** Opening SOURCE DATA block **

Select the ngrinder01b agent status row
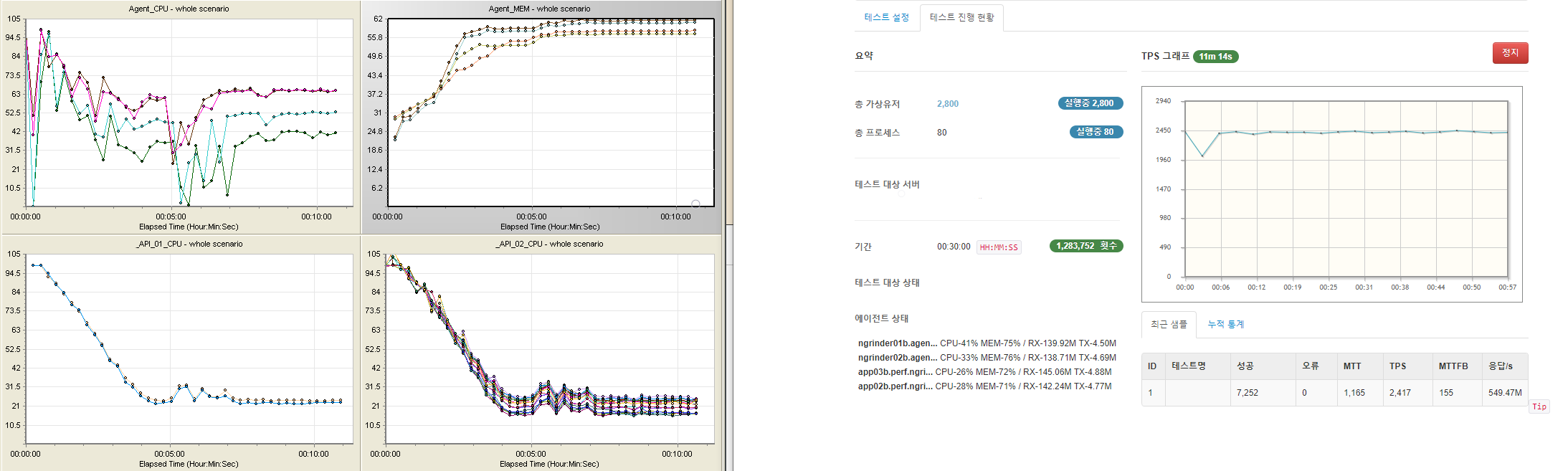Viewport: 1568px width, 471px height. click(987, 343)
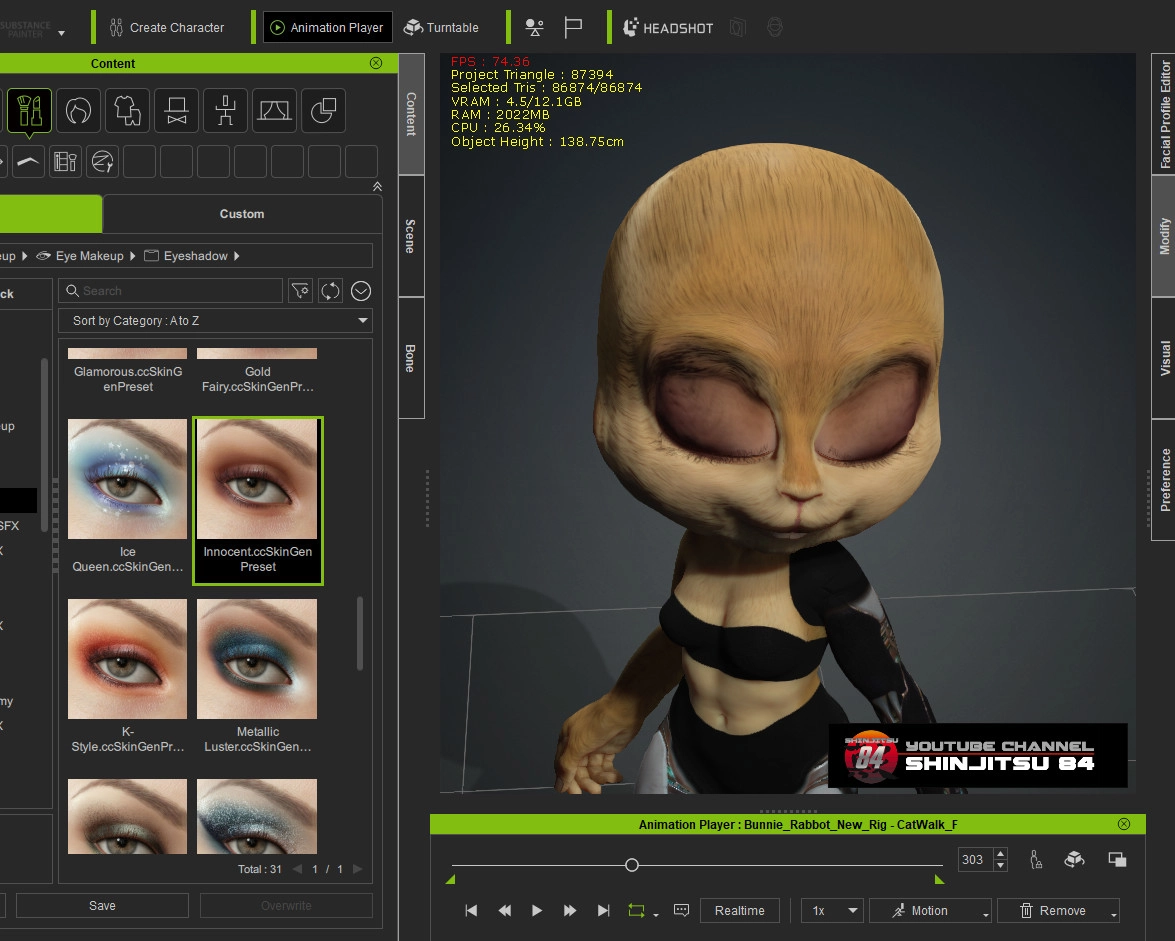Open the Modify side tab
Image resolution: width=1175 pixels, height=941 pixels.
coord(1164,236)
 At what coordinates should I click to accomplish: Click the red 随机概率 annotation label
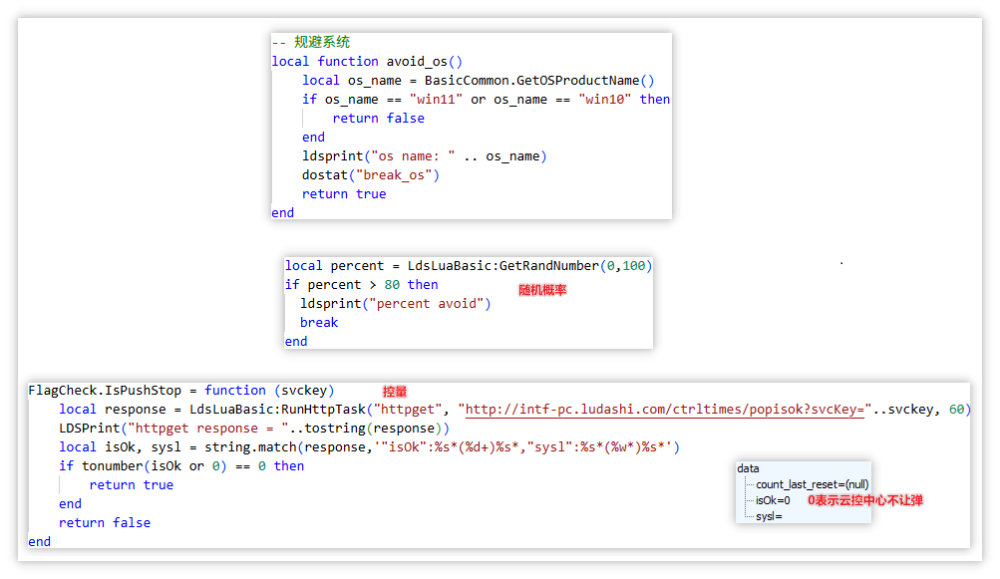(542, 291)
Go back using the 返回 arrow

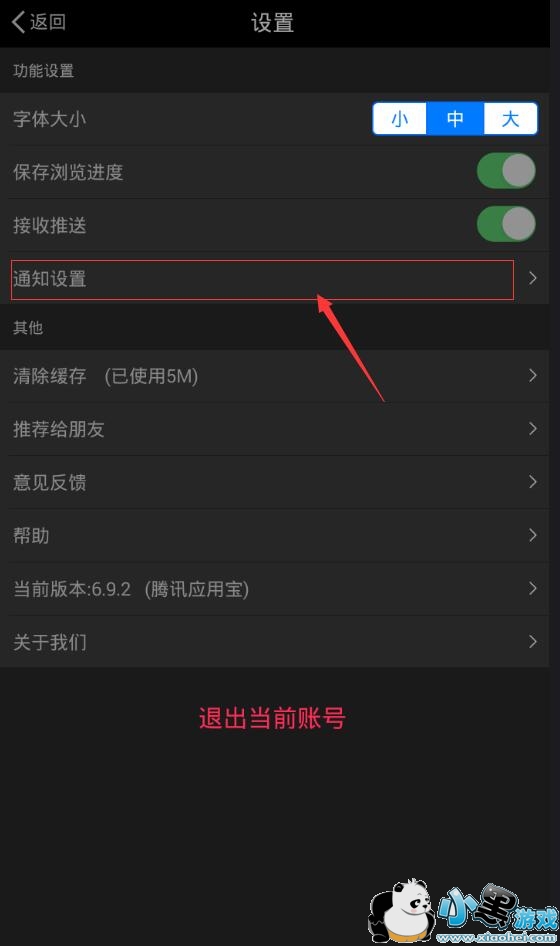[39, 22]
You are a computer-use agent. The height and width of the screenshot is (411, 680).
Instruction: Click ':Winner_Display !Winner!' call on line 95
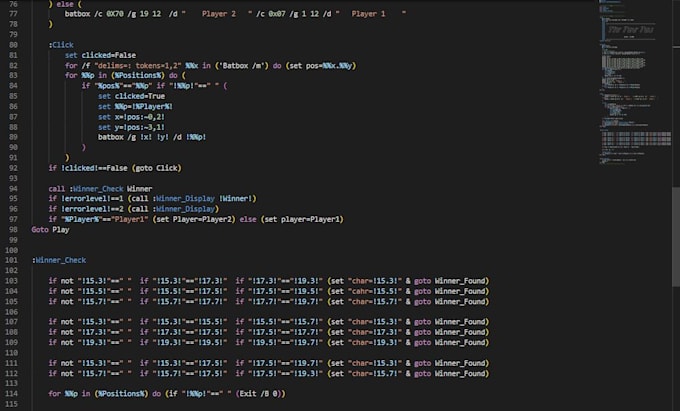pos(204,199)
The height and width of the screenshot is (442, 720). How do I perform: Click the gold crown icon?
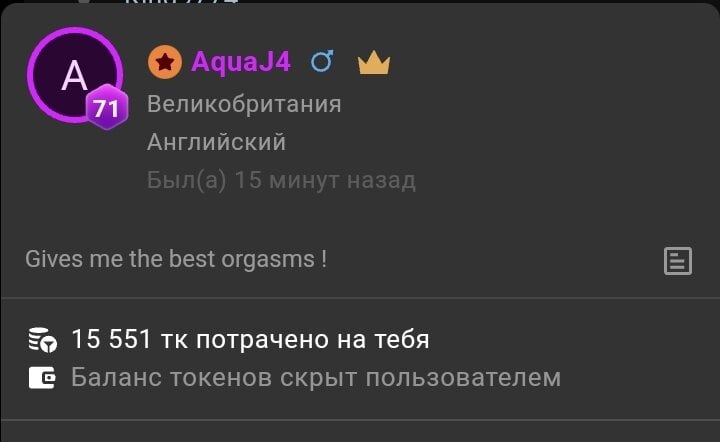[x=374, y=62]
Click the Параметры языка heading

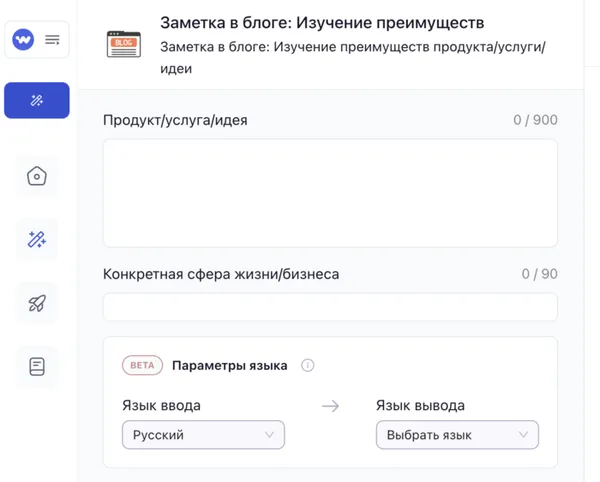click(x=230, y=365)
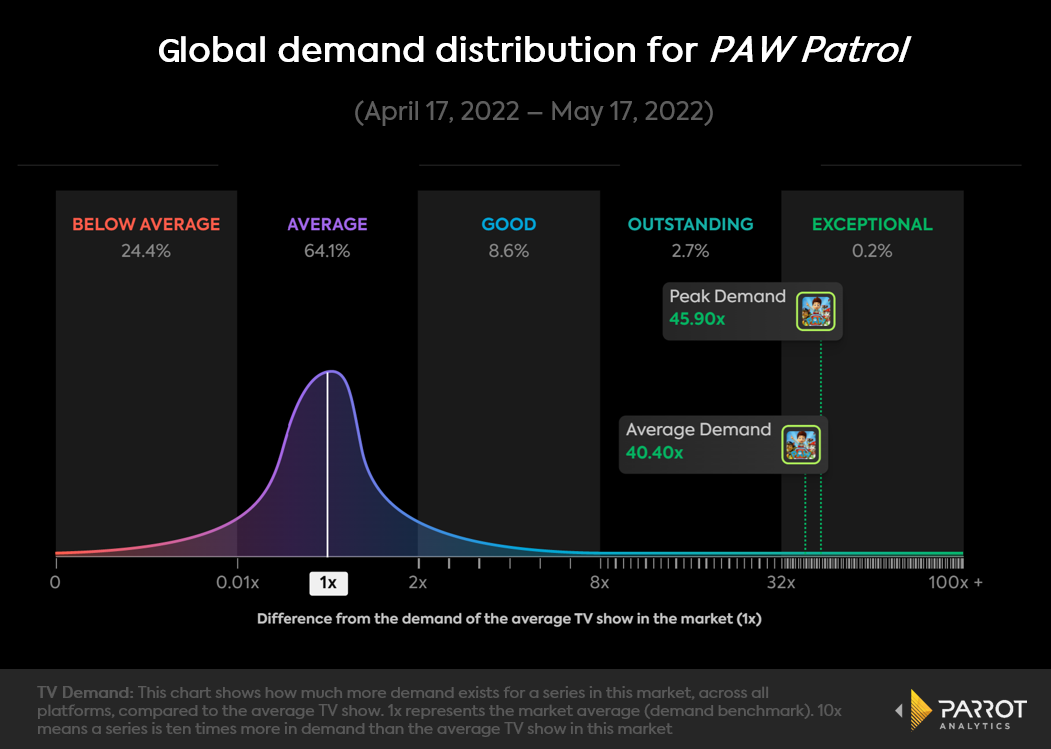Image resolution: width=1051 pixels, height=749 pixels.
Task: Click the chart title PAW Patrol text
Action: (808, 51)
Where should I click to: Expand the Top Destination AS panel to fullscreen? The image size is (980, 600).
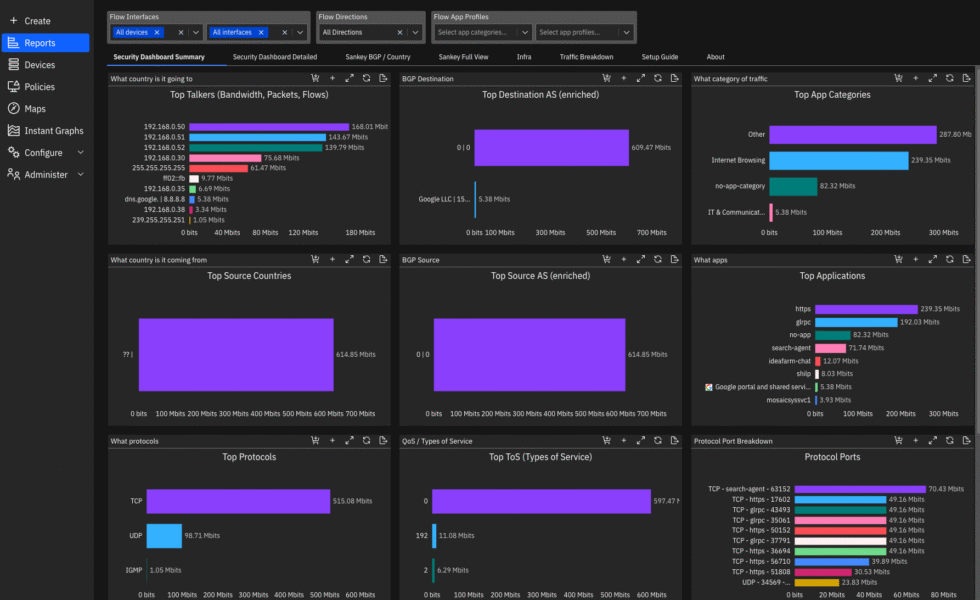[x=641, y=78]
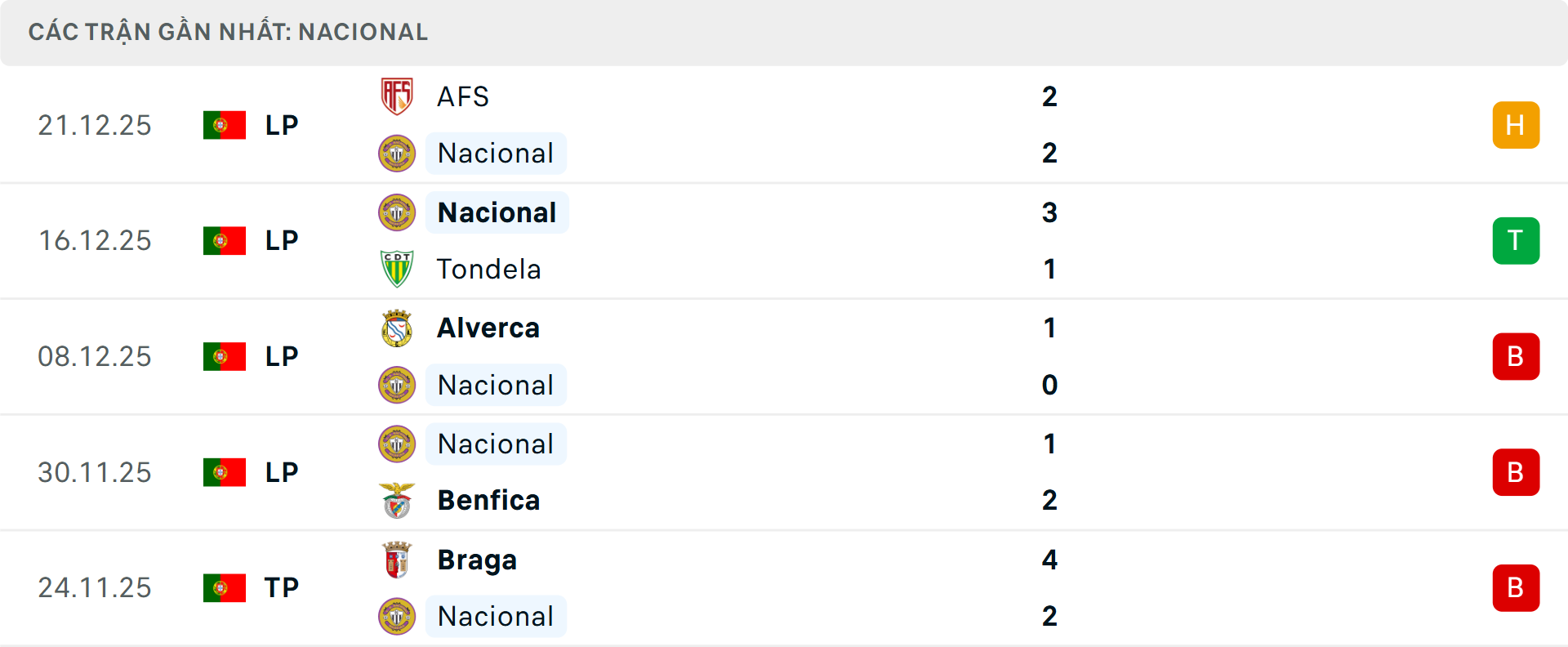Open the Alverca team link
The height and width of the screenshot is (647, 1568).
point(488,328)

** Closing SOURCE DATA block **

TASK GOAL: Omit the pictures and write out the lines above from the one with "Go back using the 返回 arrow" through the last, unchanged.

ANSWER TO THIS TASK:
Go back using the 返回 arrow

[39, 22]
You are a computer-use agent. The height and width of the screenshot is (411, 680).
Instruction: Click ':Winner_Display !Winner!' call on line 95
pos(204,199)
The height and width of the screenshot is (442, 720). How do I perform: Click the gold crown icon?
[x=374, y=62]
Click the Параметры языка heading

click(x=230, y=365)
Image resolution: width=1051 pixels, height=749 pixels.
Task: Click the chart title PAW Patrol text
Action: (808, 51)
Where should I click to: Expand the Top Destination AS panel to fullscreen? The image size is (980, 600).
[x=641, y=78]
Open the Alverca team link
The height and width of the screenshot is (647, 1568).
point(488,328)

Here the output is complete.